Musial’s signature feature was a distinct batting stance that Chicago White Sox pitcher Ted Lyons once said made him look like “a kid peeking around the corner to see if the cops are coming.” Former St. Louis Manager Whitey Herzog had told Musial, “I tried to have your stance and I was in the minors for eight years.”
After spending 1945 in the Navy, Musial again led the Cardinals to the World Series in 1946, when they defeated the Boston Red Sox in seven games. Musial and Red Sox star Ted Williams struggled in the series, each hitting only .222. It was Musial’s last World Series.
His best season may have been 1948, when he was named the league’s most valuable player for the third time. Healthy after having appendicitis in 1947, Musial led the league in almost every offensive category, including his .376 batting average and 131 runs batted in. He just missed winning the triple crown with 39 home runs, one short of the league lead.

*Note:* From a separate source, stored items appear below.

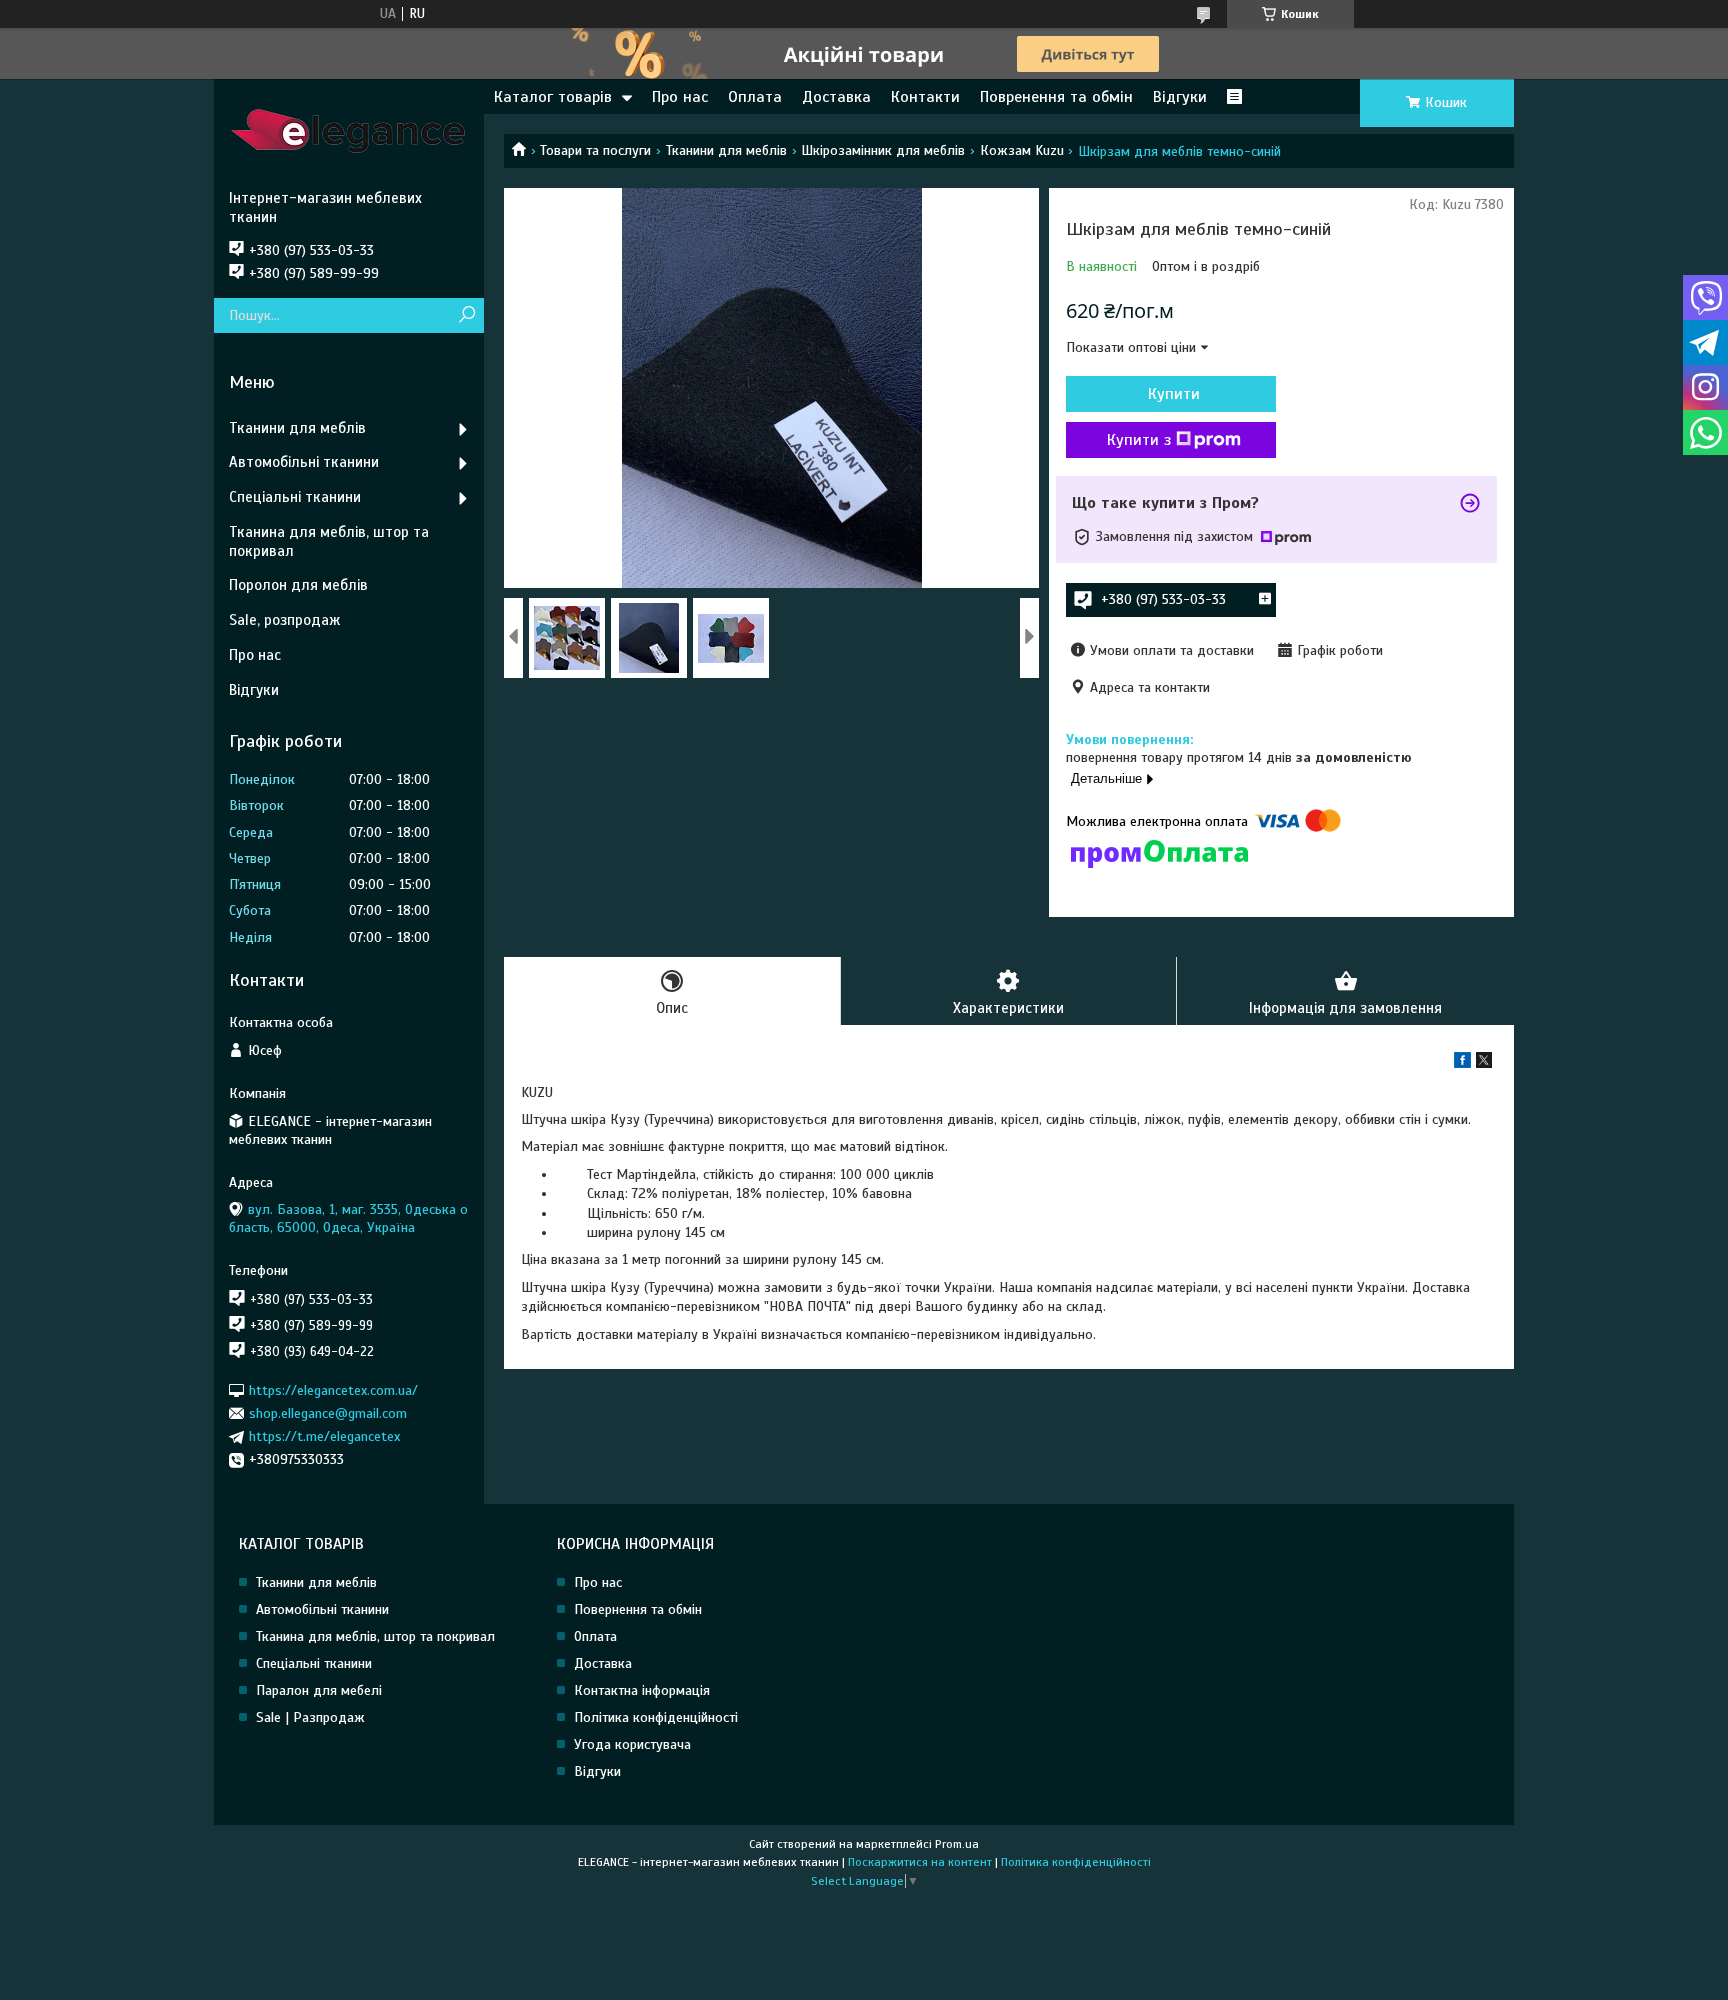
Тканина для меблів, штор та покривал (329, 541)
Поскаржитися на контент (920, 1862)
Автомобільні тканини (304, 462)
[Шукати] (466, 315)
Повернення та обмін (638, 1609)
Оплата (755, 97)
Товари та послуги (595, 150)
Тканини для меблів (726, 150)
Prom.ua (957, 1844)
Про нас (680, 97)
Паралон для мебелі (319, 1690)
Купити (1174, 394)
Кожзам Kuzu (1022, 150)
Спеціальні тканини (295, 497)
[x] (1484, 1063)
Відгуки (1180, 97)
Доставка (836, 97)
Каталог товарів (553, 97)
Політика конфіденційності (656, 1717)
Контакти (925, 97)
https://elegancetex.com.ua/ (333, 1389)
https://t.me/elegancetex (324, 1436)
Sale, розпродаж (284, 620)
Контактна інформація (642, 1690)
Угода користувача (632, 1744)
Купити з (1139, 440)
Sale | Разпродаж (310, 1717)
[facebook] (1462, 1063)
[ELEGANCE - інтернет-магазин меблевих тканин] (349, 134)
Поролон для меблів (298, 585)
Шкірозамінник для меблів (883, 150)
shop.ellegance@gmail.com (328, 1413)
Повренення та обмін (1056, 97)
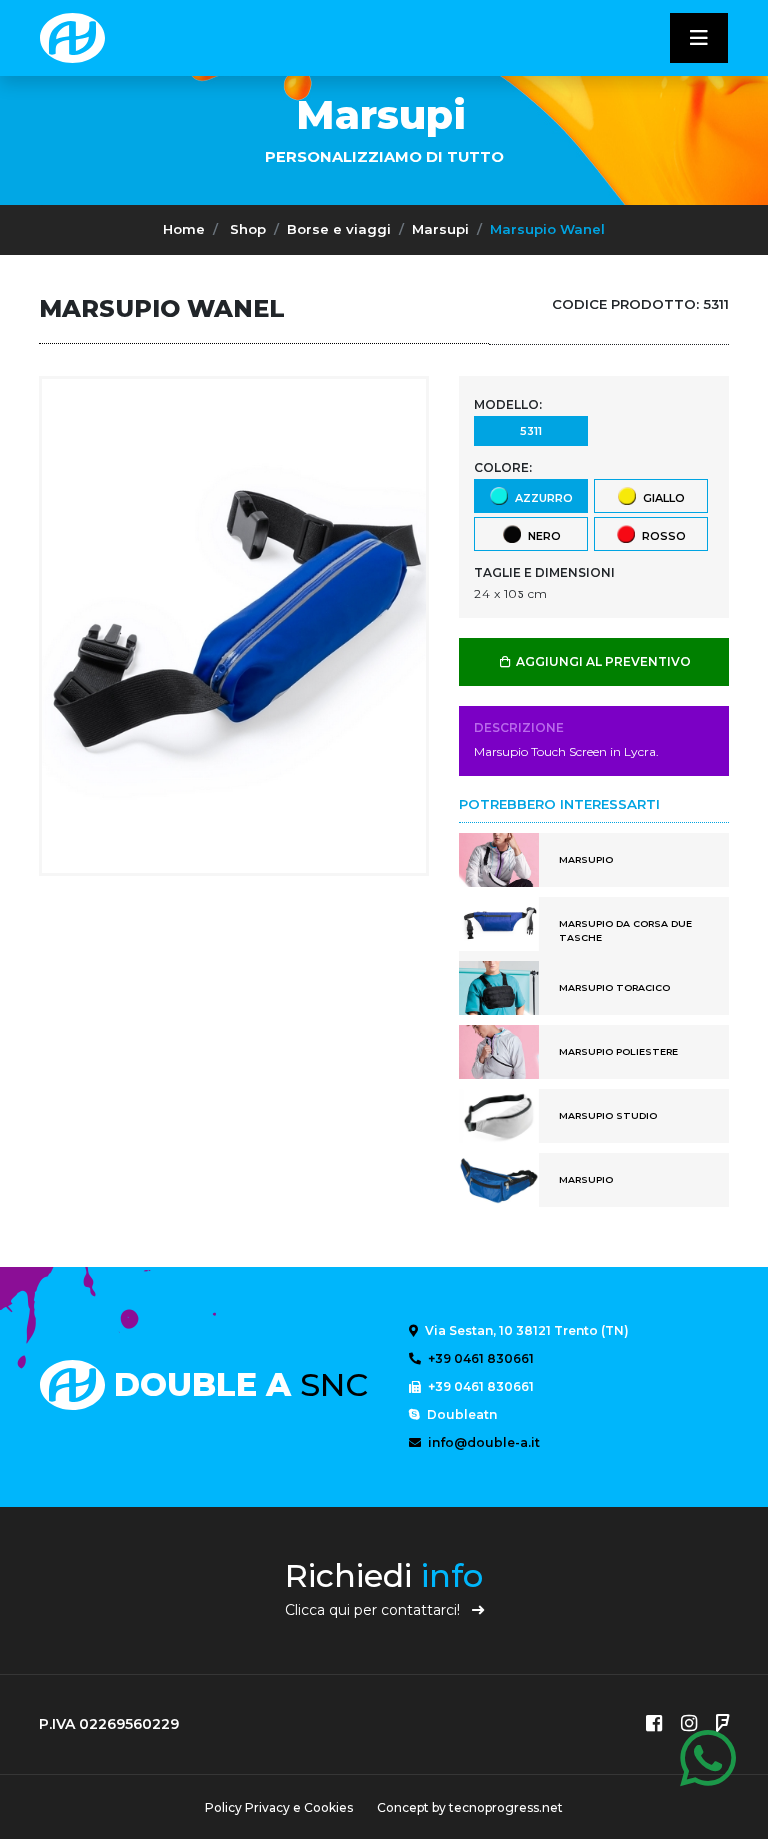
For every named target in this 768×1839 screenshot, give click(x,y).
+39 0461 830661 (479, 1358)
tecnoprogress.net (506, 1807)
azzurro (541, 497)
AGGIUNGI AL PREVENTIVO (602, 661)
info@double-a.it (482, 1442)
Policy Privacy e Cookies (279, 1807)
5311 (531, 431)
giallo (661, 497)
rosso (661, 535)
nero (541, 535)
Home (184, 229)
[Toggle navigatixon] (699, 38)
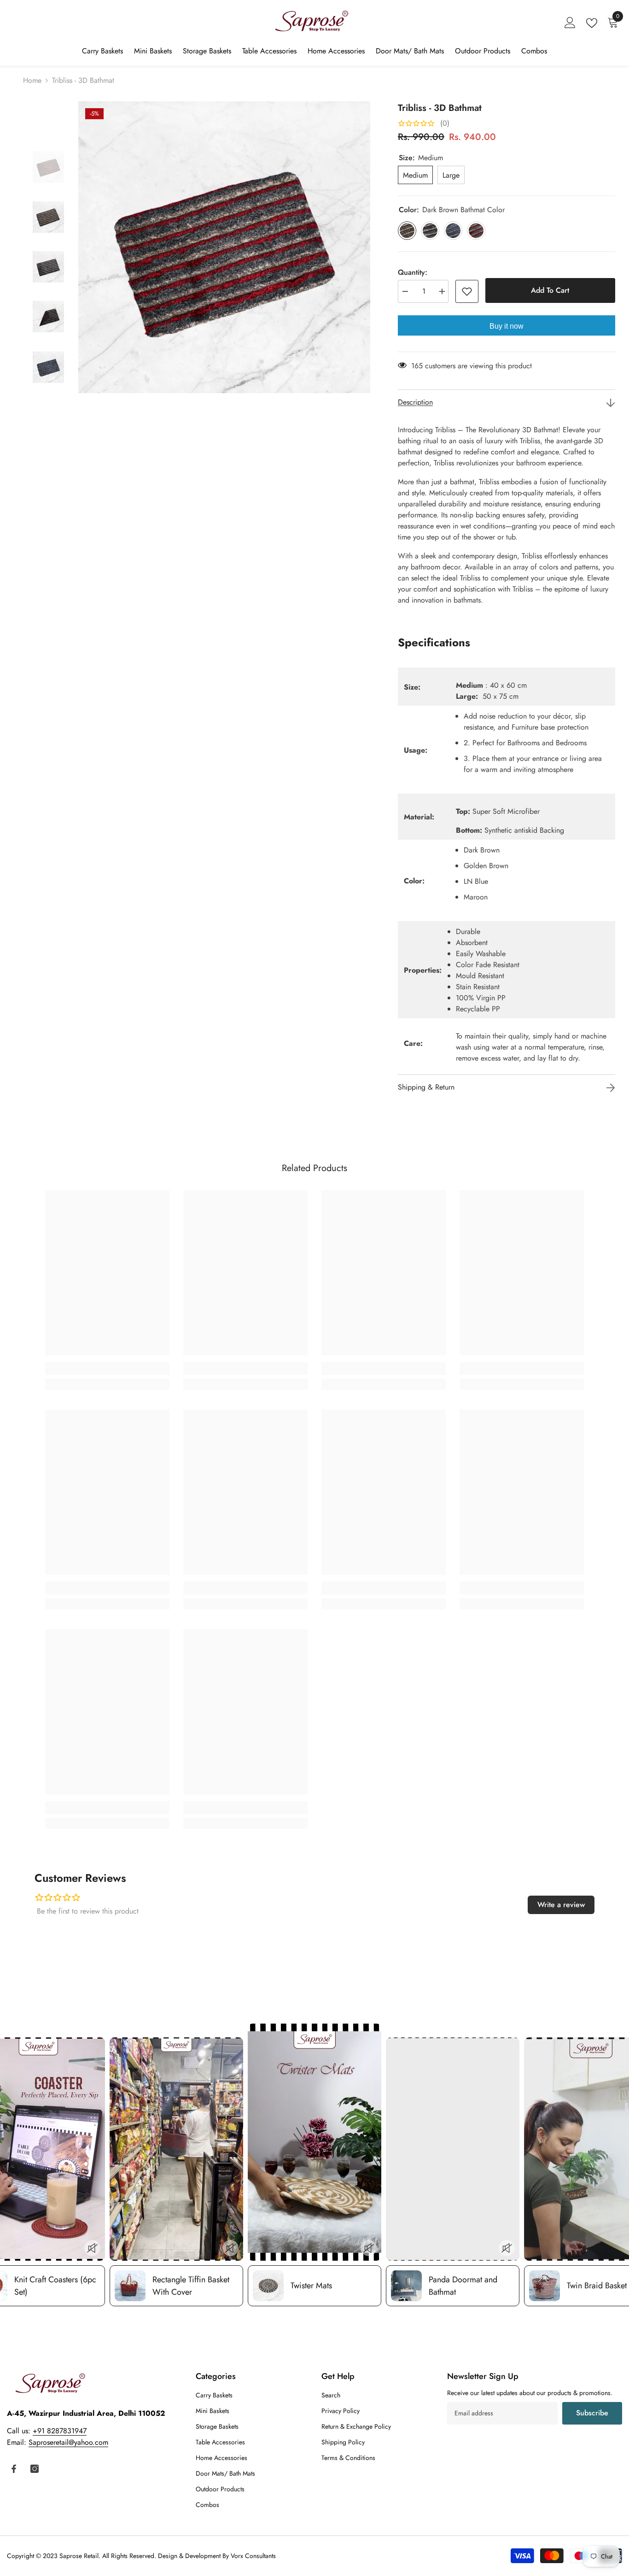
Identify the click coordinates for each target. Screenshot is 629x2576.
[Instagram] (34, 2469)
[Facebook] (14, 2469)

He hit five home runs during a doubleheader in 1954 and reached a career milestone in 1958 with his 3,000th hit.
Musial retired after the 1963 season and spent a year as the Cardinals’ general manager. He remained a celebrity in St. Louis, running Stan Musial & Biggie’s Restaurant, which he opened in 1949.
At baseball’s 2009 All-Star game in St. Louis, Musial received a standing ovation when he was driven onto the field before the game. He handed a ball to President Obama, who threw out the ceremonial first pitch.
When Musial received the Presidential Medal of Freedom, the nation’s highest civilian honor, in 2011, Obama noted that “his brilliance could come in blinding bursts” and said he “remains to this day an icon, untarnished … a gentleman you’d want your kids to emulate.”
Musial’s wife of 72 years, Lillian, died in May. He is survived by their son, Richard; daughters, Gerry Ashley, Janet Schwarze and Jean Edmonds; 11 grandchildren; and 12 great-grandchildren.
“He had greatness and warmth and affection and appreciation,” sportscaster Bob Costas, whose career started in St. Louis, told Scripps Howard News Service in 2003. “But there wasn’t a specific thing for people to hang their hat on — other than those who really followed him and saw him play.... All he was was incredibly good for an incredibly long time and an unbelievably nice guy.”
Thursby is a former Times staff writer.